● RECORD SET:
☆ ☆ ☆
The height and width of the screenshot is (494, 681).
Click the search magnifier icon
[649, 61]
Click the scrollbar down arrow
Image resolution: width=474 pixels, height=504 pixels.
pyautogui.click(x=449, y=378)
☆ ☆ ☆
● EXERCISE DETAILS: Having read the records, return each one exactly.

● RESULT:
The height and width of the screenshot is (494, 681).
Click the search magnifier icon
[649, 61]
Click the scrollbar down arrow
Image resolution: width=474 pixels, height=504 pixels.
pyautogui.click(x=449, y=378)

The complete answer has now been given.